Podzielił się on historią, którą usłyszał od jednego z księży podczas rekolekcji. - Jeden z księży kapelanów opowiedział nam o takim wydarzeniu z maja, żołnierz Ukrainy stracił nogi. Znalazł się w szpitalu i pytał się księdza kapelana, jak miał wytłumaczyć synkowi, że nie będzie na pierwszej komunii świętej, bo stracił nogi. Ksiądz kapelan przyznał: rozpłakałem się razem z nim, nie wiedziałem co mu doradzić. To są tragedie, tam na Ukrainie. My też przeżywaliśmy najazd Rosji na Polskę, teraz najazd Rosji na Ukrainę. To są przykre sytuacje, tragedie ludzkie - powiedział.

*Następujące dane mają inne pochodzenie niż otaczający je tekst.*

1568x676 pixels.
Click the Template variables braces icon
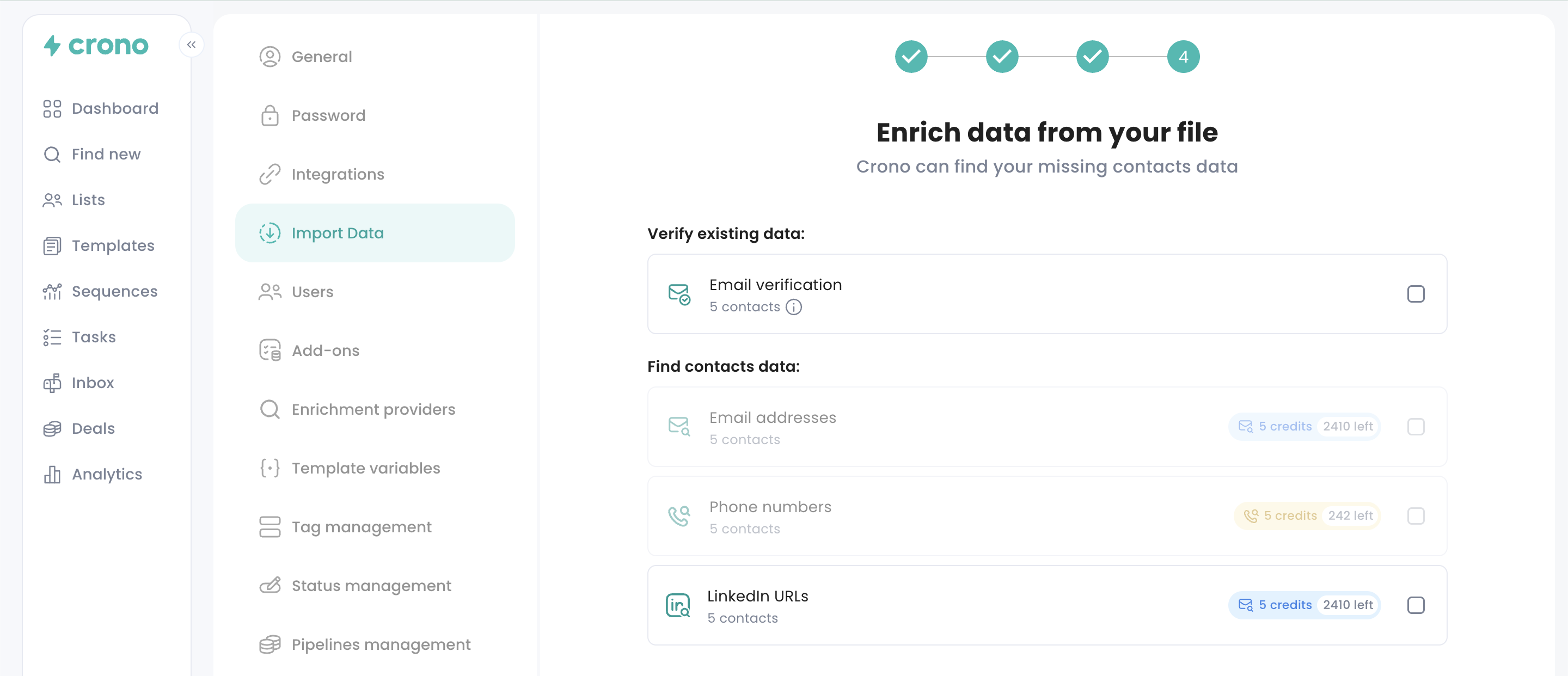point(270,468)
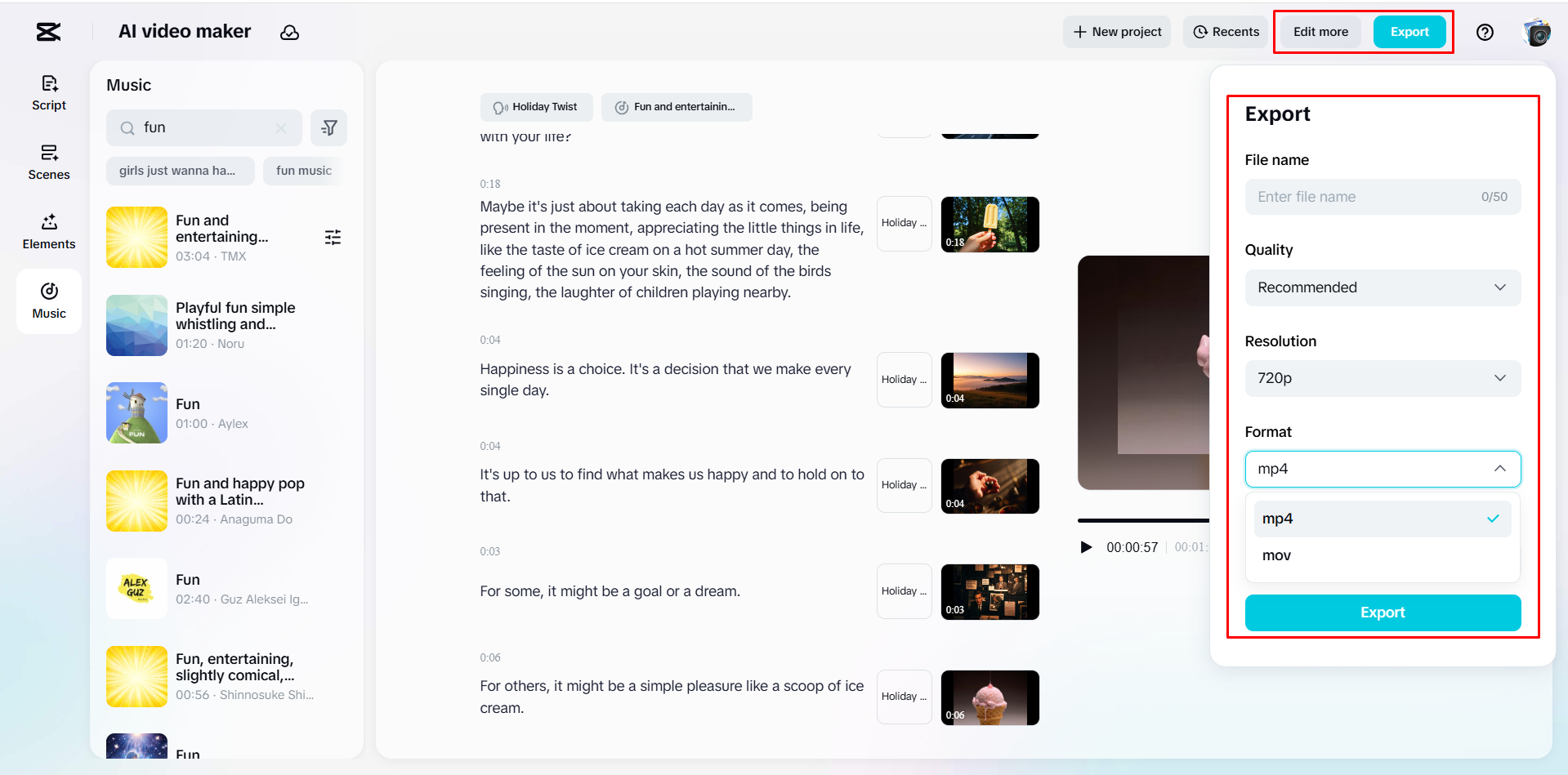
Task: Select the 'fun music' suggestion chip
Action: [x=304, y=171]
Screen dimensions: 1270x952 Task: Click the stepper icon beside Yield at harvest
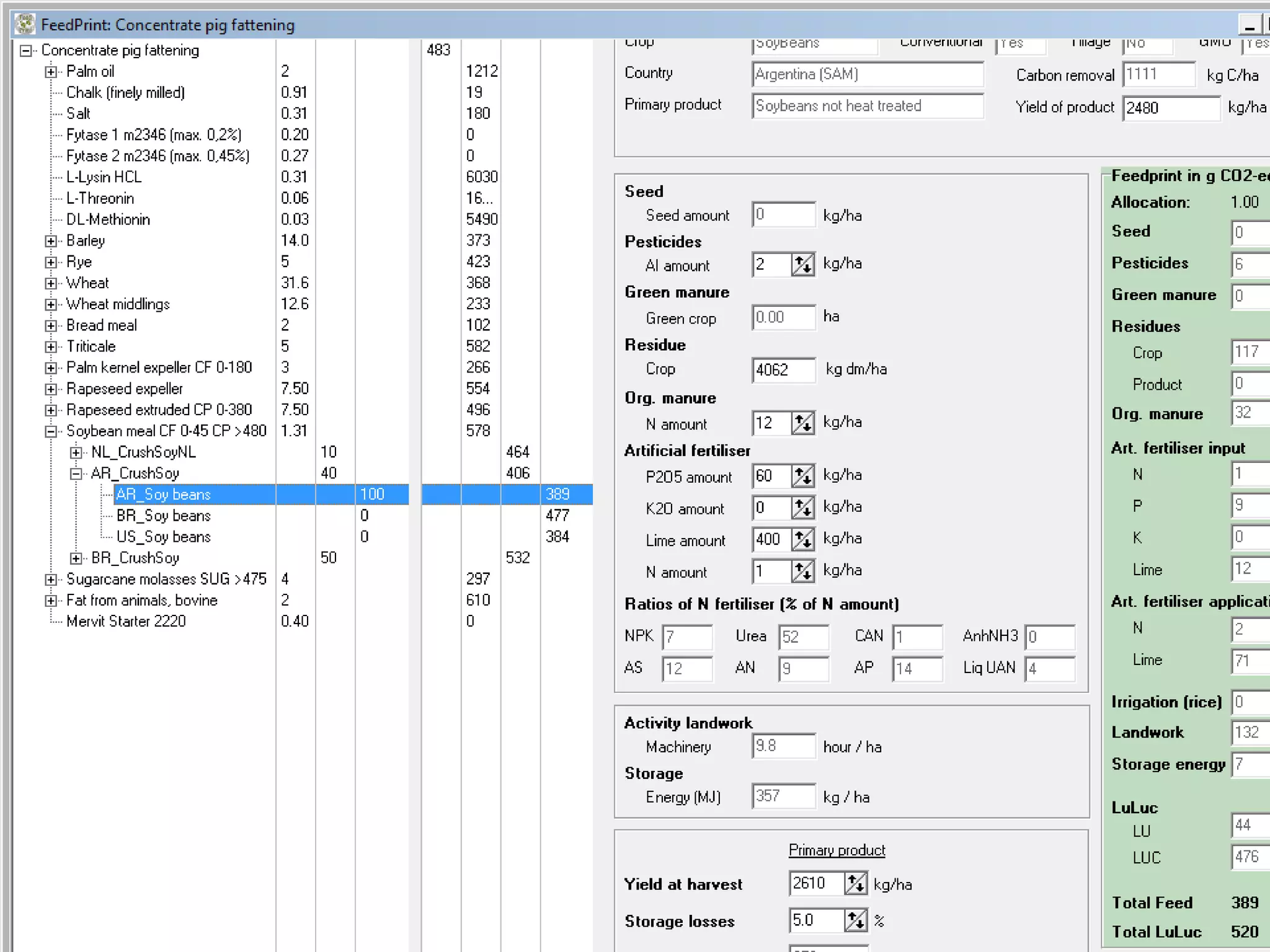pyautogui.click(x=856, y=884)
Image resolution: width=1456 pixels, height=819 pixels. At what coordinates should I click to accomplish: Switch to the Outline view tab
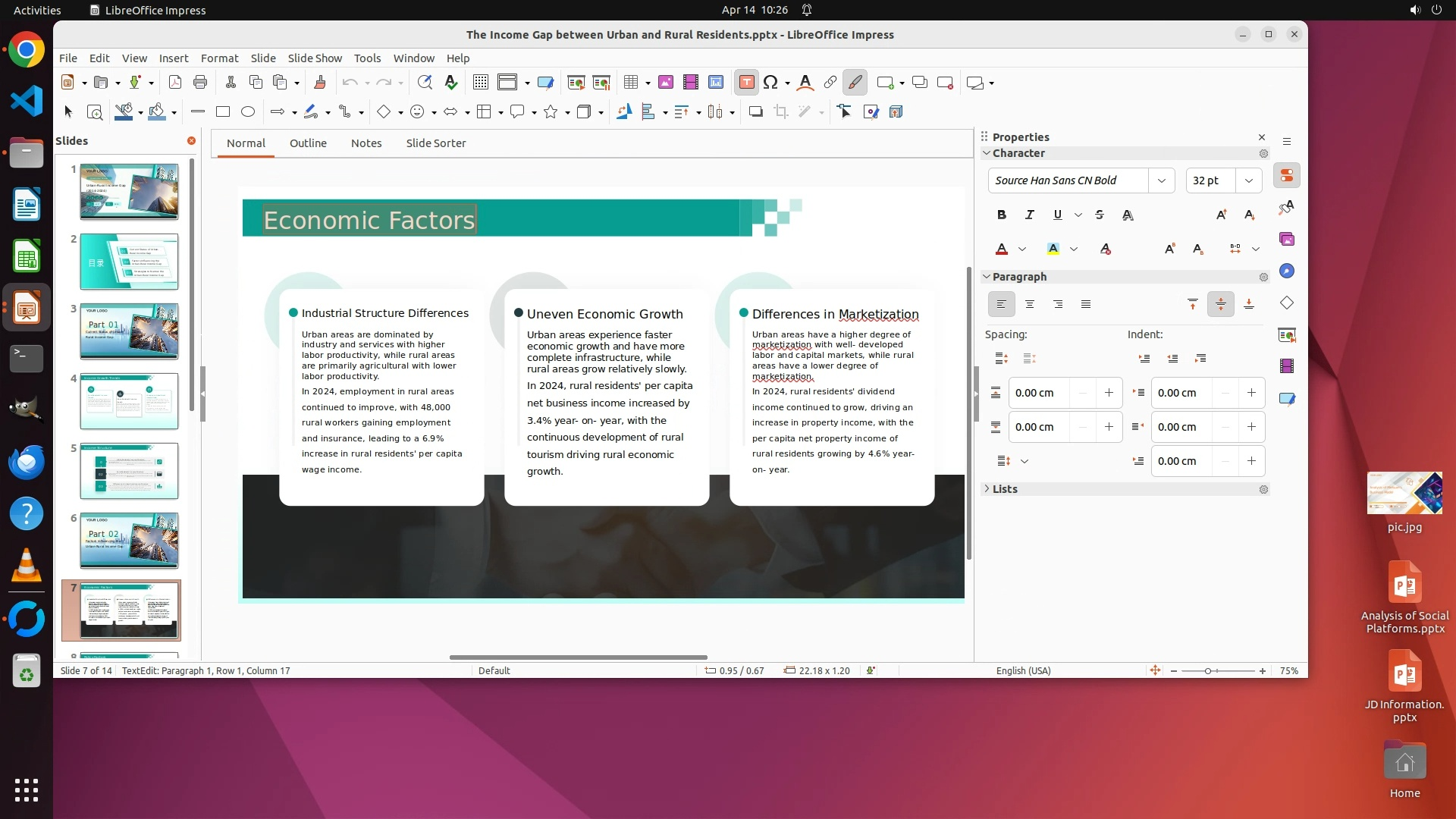pyautogui.click(x=308, y=143)
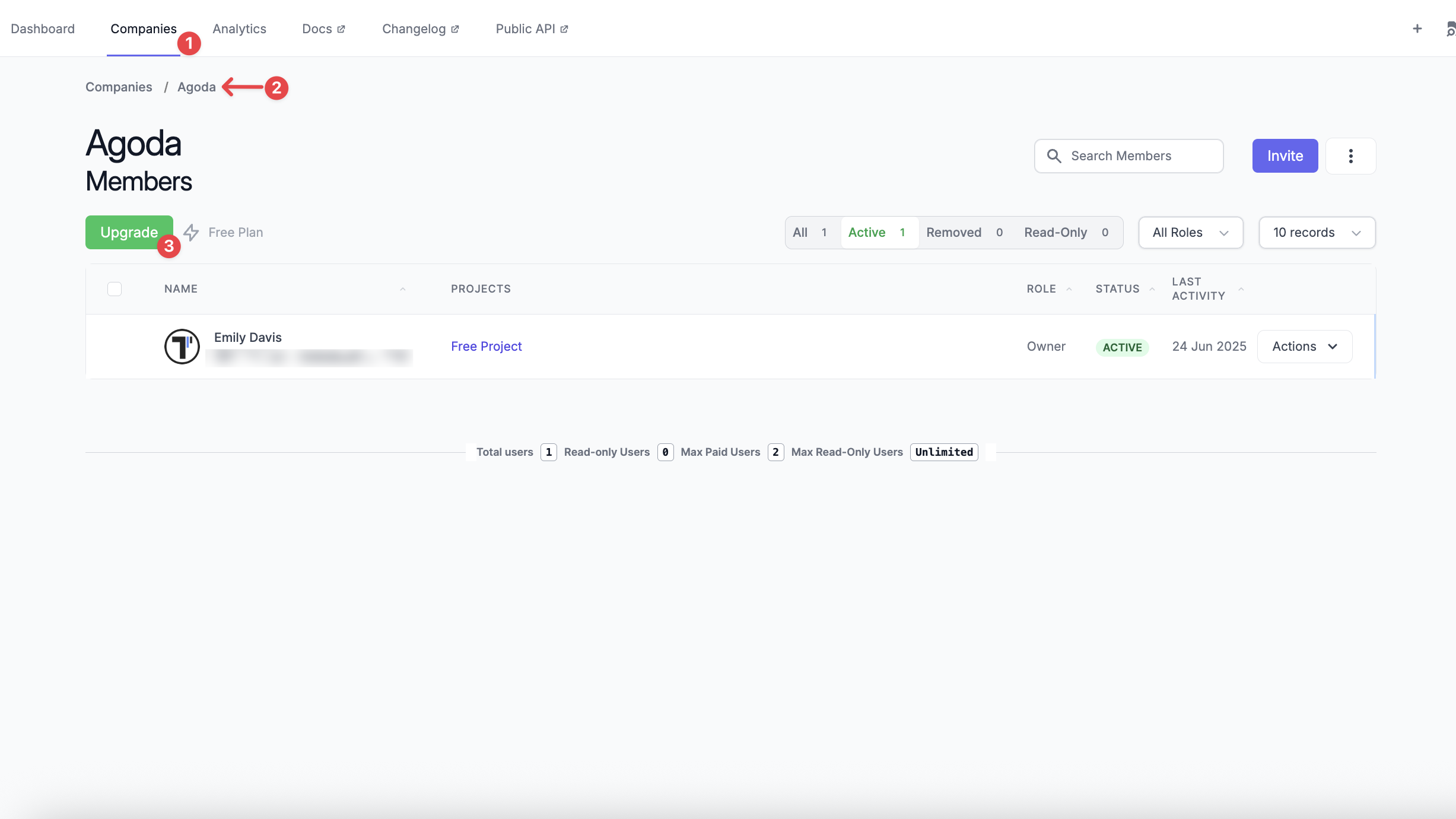Open the three-dot more options menu
The image size is (1456, 819).
pyautogui.click(x=1350, y=156)
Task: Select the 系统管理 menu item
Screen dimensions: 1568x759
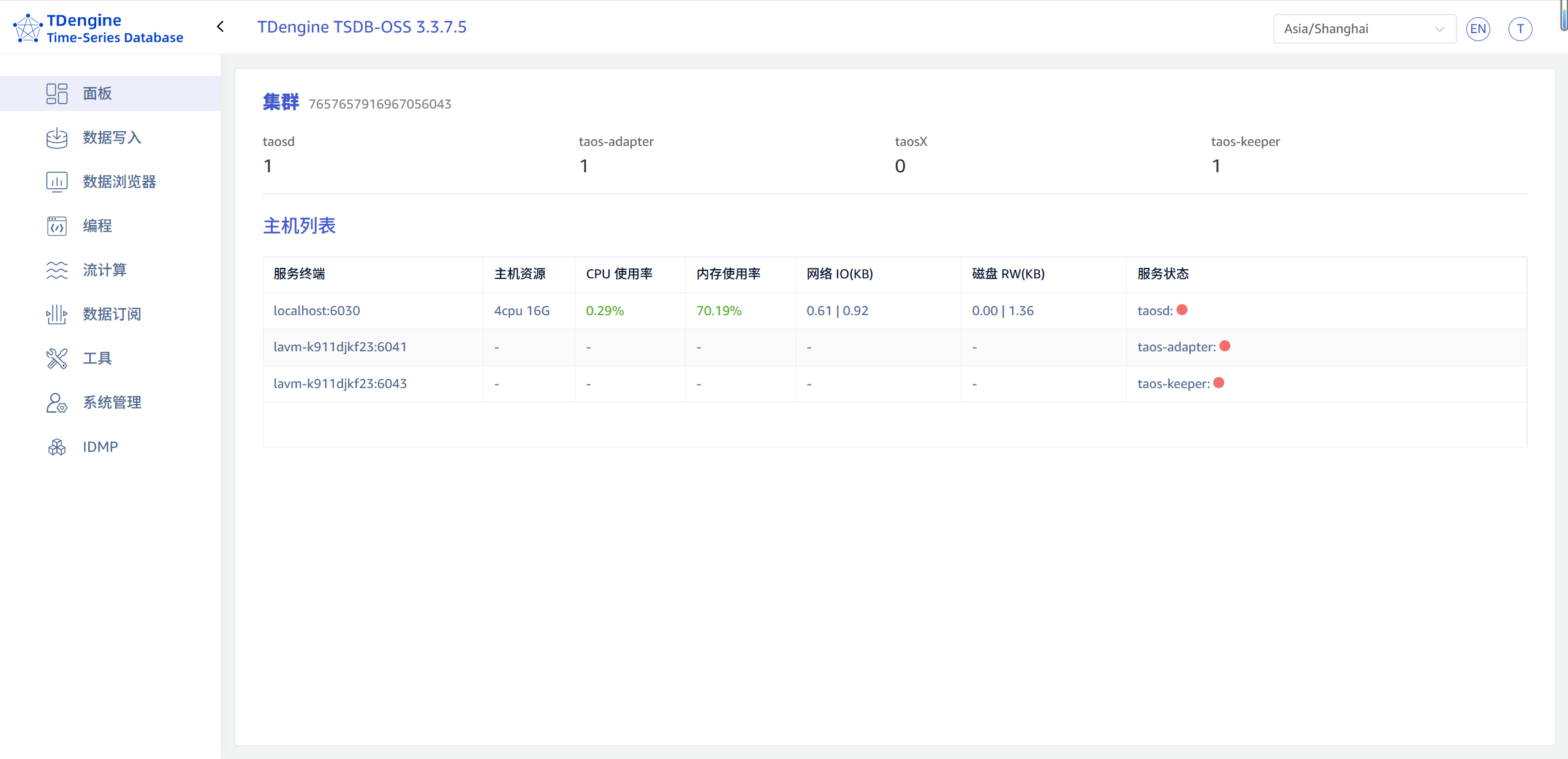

Ksiądz Zdzisław Grzegorczyk podziękował wszystkim za obecność. - Przodkowie nasi bronili ojczyzny, a my mamy obowiązek pamięci o nich i modlitwy o polski naród, ojczyznę, żeby zawsze była wolna.
Po uroczystości w kościele złożone zostały kwiaty przy tablicy w krużgankach sanktuarium.